With that in mind, expect 500 different cheeses and salumi (five kinds of prosciutto!), and over 100 bottles of 100 percent extra virgin olive oil. There is also organic flour from Mulino Marino macinata a pietra (meaning stone ground) that Eataly uses in its bakery. It is there for you to buy for your home. There is fresh pasta upon fresh pasta and over 1,000 bottles of wine and liquor.
“But we want to be, as much as we can, local,” said Borri. “The fresh food has to be local. Think about produce, think about meat.” So at the butcher counter, or la macelleria, find smoked sausages from Hudson Meat Market out of Marble Falls and American wagyu from A Bar N Ranch, in addition to local cheeses and dairy options and a selection of local beers and grocery products.
“Eataly always wants to have a very big impact with the local sustainable production,” Borri says. “This is the philosophy behind Slow Food.”
“Having a place like Eataly, it’s really like to have piazza like Campo dei Fiori.”Dino Borri
Eataly sourced locally in terms of talent, too. They’ve brought in Yia Medina, who formerly was the executive chef at Jasper’s for a year until the early coronavirus-induced shutdown closed the restaurant. She came to Dallas from Puerto Rico after Hurricane Maria thrashed the island nation. Now she’ll be in the heart of the kitchen once again, this time using products from the marketplace to showcase dishes to customers. Recipes are more or less already set, so there is decidedly less creative license for Medina. Still, she says she gets to be “hands-on from scratch, like with the pasta. It’s different, but that’s why I decided to do it. I wanna keep learning.”

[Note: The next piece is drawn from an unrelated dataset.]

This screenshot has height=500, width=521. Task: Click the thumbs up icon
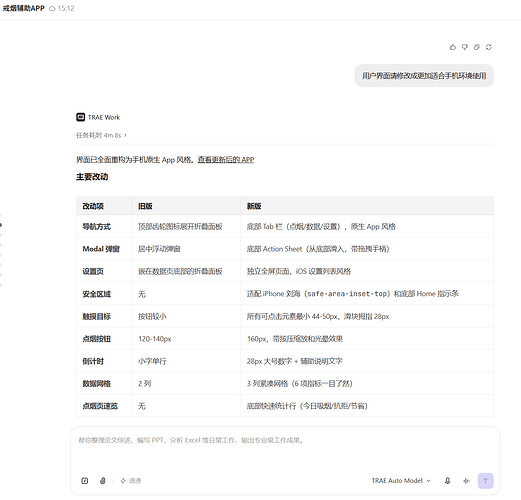pos(453,47)
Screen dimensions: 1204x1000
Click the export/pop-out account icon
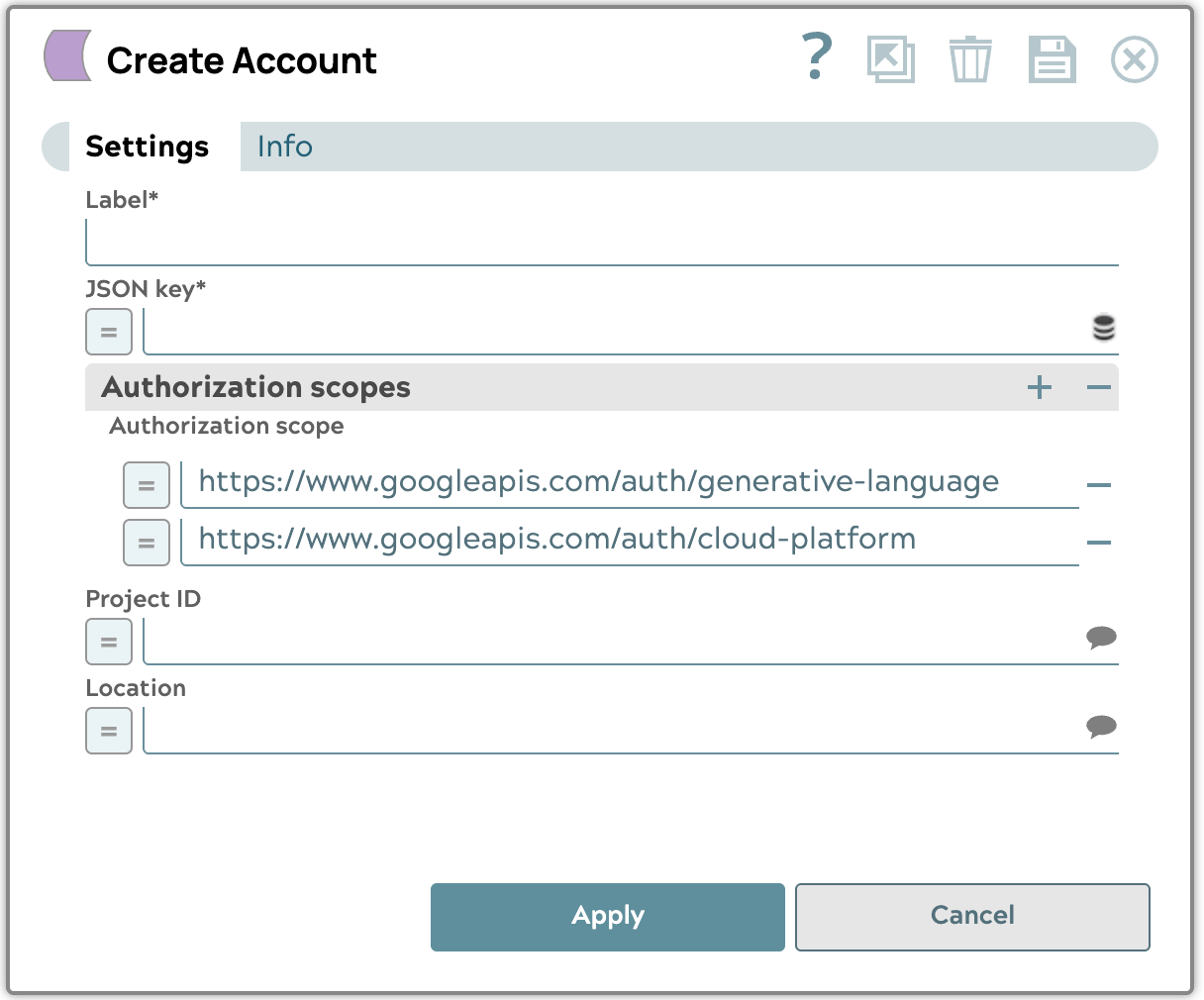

It’s also an opportunity to slow down and find a sense of work-life balance that the restaurant world doesn’t often afford its chefs or workers. “I’ve been in the kitchen 15 years; it’s a job that requires a lot of sacrifice—in family, health-wise—I’m used to working 14 hour days.” Now she gets to spend more time with her three kids.
To borrow a wholly unrelated Italian chain’s phrasing, when you’re here, you’re famiglia.